Mitos sobre alimentos que no debemos creer

A día de hoy tenemos una idea algo equivocada de los alimentos que consumimos y compramos a diario. En Internet, prensa, radio o televisión se habla a diestro y siniestro de muchos alimentos que pueden ser dañinos para nuestra salud, pero en realidad, son tan sólo mitos o leyendas.

Por ejemplo, todos hemos escuchado que es nocivo tomar leche en la edad adulta, sin embargo, nuestro organismo si que necesita el calcio y las vitaminas de los derivados de la leche para tener los huesos fuertes.

 En algunas ocasiones tenemos ideas erróneas sobre algunos alimentos, si conocemos a fondo cuáles son esos mitos y podremos tener claro cuáles son ciertos y cuáles son falsos. Además, conocerlos te permitirá saber más la historia de esos alimentos y podrás forjar tu propia opinión al respecto.

Recordamos por último, que cada organismo es caprichoso y diferente, un alimento que a ti te pueda sentar mal, a otra persona le puede ir la mar la bien, en estos temas es cuestión de dejar aflorar el sentido común y la lógica.

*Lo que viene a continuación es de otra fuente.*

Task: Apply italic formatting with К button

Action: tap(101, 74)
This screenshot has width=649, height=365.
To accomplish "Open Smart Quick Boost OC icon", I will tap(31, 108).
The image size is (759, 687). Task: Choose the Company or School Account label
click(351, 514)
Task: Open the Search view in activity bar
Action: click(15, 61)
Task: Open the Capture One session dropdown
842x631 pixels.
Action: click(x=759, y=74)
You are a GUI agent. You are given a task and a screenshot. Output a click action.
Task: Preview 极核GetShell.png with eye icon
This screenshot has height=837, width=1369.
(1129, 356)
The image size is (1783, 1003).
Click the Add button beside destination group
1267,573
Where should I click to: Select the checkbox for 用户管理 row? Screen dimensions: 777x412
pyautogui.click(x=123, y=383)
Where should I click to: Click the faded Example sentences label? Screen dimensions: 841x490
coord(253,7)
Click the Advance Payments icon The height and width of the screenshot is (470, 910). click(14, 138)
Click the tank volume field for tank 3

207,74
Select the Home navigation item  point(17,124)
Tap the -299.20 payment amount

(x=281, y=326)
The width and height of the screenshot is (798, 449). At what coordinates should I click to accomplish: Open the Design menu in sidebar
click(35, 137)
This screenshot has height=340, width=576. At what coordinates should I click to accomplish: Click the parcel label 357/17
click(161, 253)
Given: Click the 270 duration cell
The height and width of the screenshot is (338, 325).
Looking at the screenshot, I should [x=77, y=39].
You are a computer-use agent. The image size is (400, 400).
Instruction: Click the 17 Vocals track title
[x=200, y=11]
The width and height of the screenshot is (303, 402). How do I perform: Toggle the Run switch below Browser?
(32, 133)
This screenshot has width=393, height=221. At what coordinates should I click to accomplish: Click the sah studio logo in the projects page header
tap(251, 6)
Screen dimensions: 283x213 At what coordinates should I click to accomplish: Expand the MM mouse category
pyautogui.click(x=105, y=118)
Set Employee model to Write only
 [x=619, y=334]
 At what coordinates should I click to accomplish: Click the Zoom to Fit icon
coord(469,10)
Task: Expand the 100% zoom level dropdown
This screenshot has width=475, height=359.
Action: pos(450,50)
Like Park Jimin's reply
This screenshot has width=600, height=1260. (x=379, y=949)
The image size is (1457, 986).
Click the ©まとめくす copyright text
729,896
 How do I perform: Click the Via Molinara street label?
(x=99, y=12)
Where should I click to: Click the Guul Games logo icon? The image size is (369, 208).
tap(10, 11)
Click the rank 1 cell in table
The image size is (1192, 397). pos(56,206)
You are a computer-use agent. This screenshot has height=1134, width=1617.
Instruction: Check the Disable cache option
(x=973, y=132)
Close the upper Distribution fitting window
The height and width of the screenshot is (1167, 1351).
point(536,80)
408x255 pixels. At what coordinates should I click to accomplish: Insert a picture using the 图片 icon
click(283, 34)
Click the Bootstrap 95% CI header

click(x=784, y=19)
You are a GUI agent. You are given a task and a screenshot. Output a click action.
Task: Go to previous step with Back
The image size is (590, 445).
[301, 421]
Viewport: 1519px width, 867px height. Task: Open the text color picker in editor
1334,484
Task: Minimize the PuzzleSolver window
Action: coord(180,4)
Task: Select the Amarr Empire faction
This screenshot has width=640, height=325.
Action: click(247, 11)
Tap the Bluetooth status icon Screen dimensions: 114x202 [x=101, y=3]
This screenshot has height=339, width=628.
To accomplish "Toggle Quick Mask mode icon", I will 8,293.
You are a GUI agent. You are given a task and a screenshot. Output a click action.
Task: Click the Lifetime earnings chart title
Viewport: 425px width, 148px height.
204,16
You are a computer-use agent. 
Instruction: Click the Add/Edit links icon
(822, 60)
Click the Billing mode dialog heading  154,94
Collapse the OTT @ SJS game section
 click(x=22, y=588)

Mitos sobre alimentos, todos son falsos

Durante las comidas si se bebe agua se engorda

No sabemos por qué razón, pero se ha extendido la creencia que si bebemos agua mientras la comida aumentamos de peso. Esto rotundamente no es así, es una afirmación completamente falsa. El agua como tal no aporta nada de calorías, obviamente aumentamos de peso en ese instante, sin embargo, no no hará engordar durante ningún periodo de tiempo.

Dependiendo del organismo lo que sí que puede provocar es retención de líquidos por varios motivos.

Los productos light te ayudan a bajar de peso

Directamente estos productos no nos ayudan a perder peso, en ocasiones nos provoca un engorde inesperado. Los productos que son 0% grasa, aportan menor cantidad de calorías, sin embargo, para contrarrestar el sabor y demás por haber quitado la grasa les añaden más cantidad de azúcares y edulcorantes artificiales que a la larga nos hacen engordar.

Por otro largo, hay productos “light” y más ligeros que sí que tienen menos calorías que sus versiones normales, sin embargo, siguen engordando igual porque siguen siendo productos calóricos.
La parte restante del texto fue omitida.